Excerpted data:
• • • • •

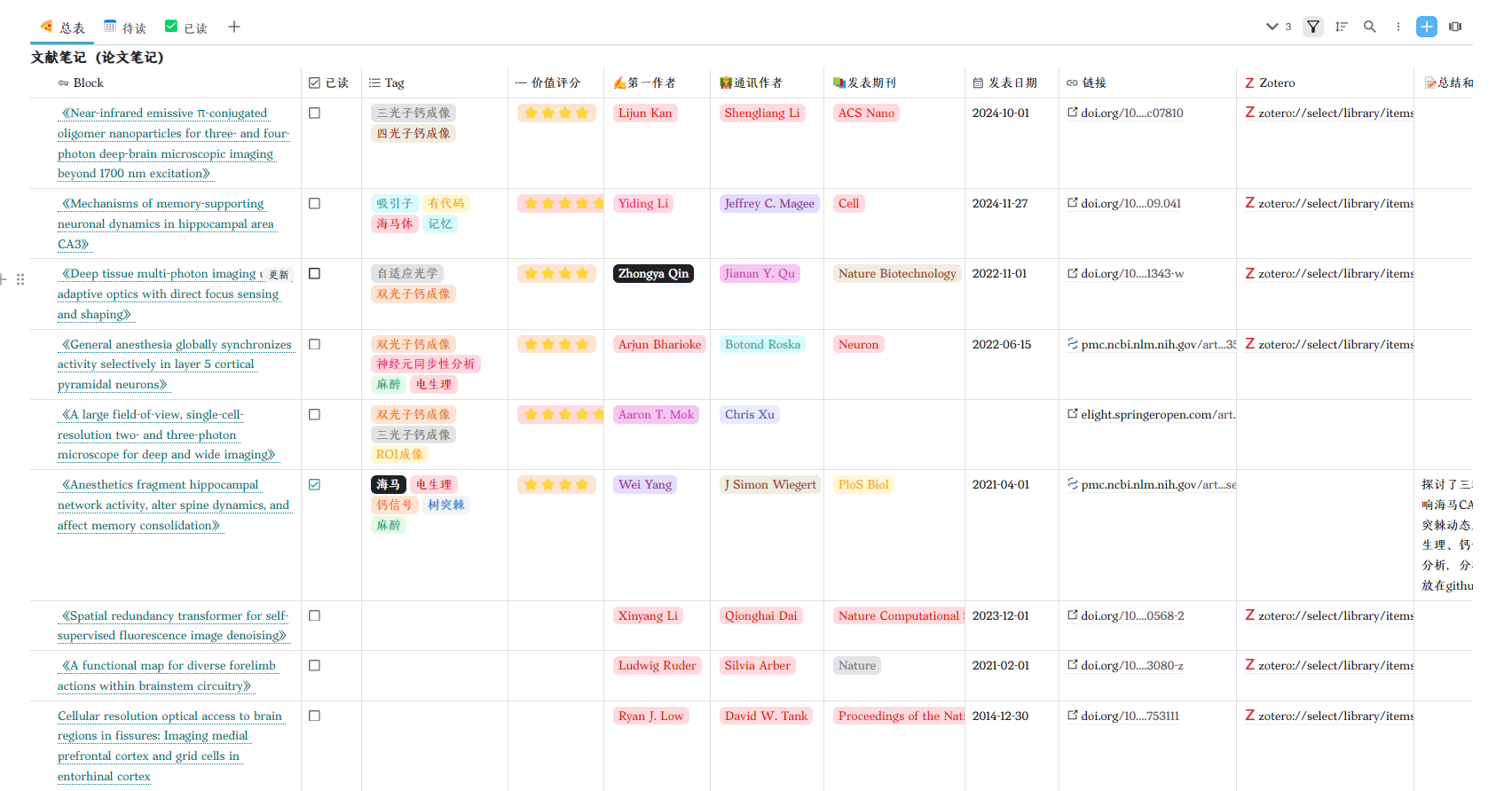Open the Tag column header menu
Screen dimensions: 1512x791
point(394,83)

• • • • •

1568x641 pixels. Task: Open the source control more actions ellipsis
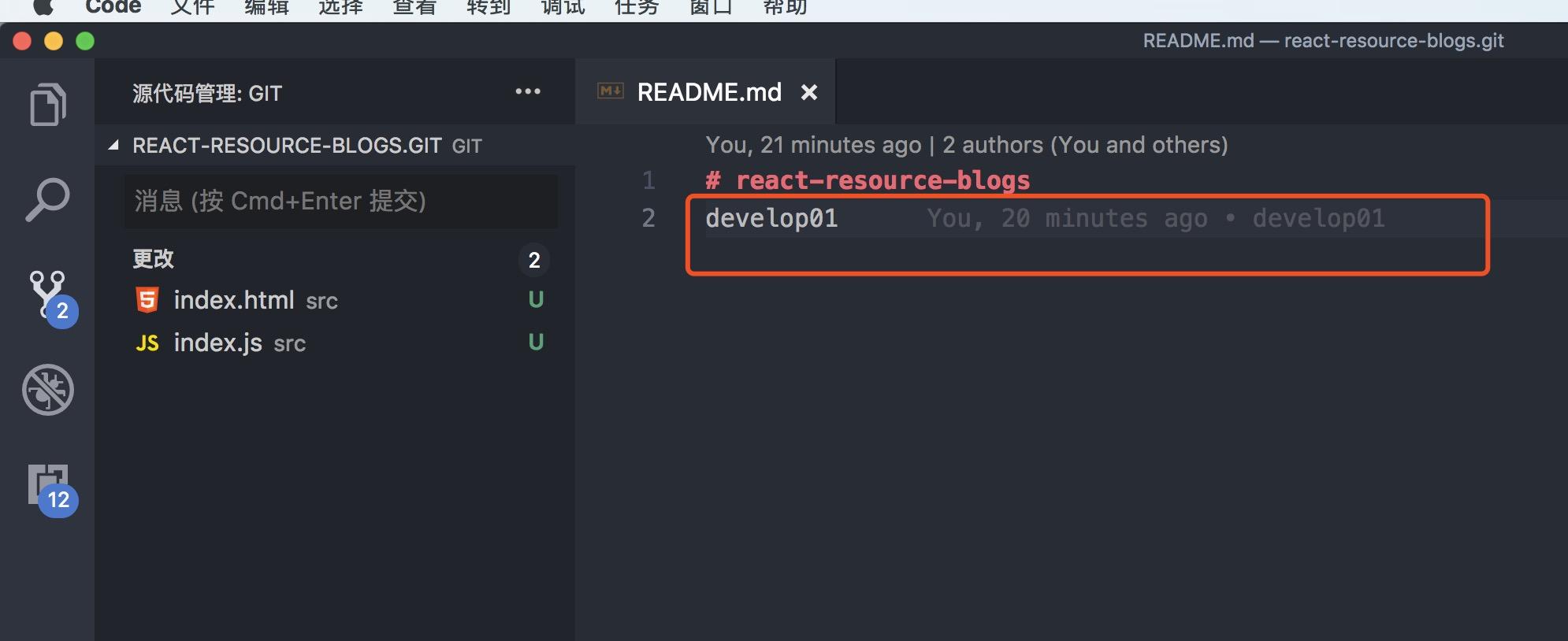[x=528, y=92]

• • • • •

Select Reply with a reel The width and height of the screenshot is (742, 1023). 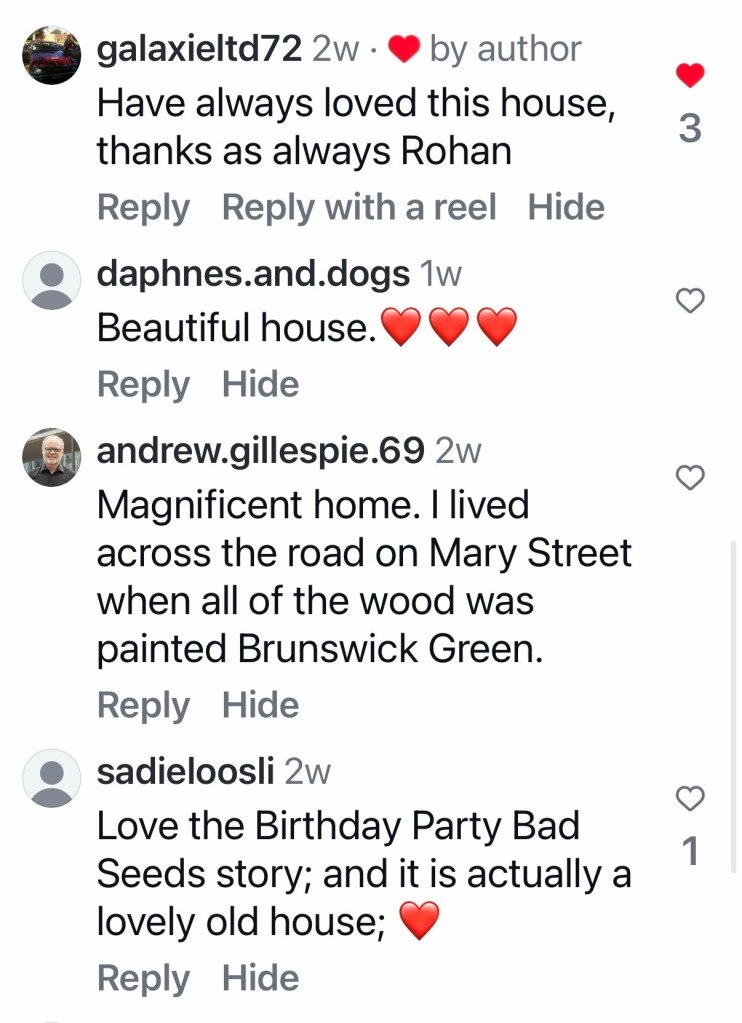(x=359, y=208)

• • • • •

Exercise: Rewrite the part of the items that opens with the line containing "1568x641 pixels. Task: Open" and closes with the line containing "[x=528, y=92]", putting "Git" in place of "source control" and keeping everything else the same. Leave the pictures out of your answer.

Exercise output:
1568x641 pixels. Task: Open the Git more actions ellipsis
[x=528, y=92]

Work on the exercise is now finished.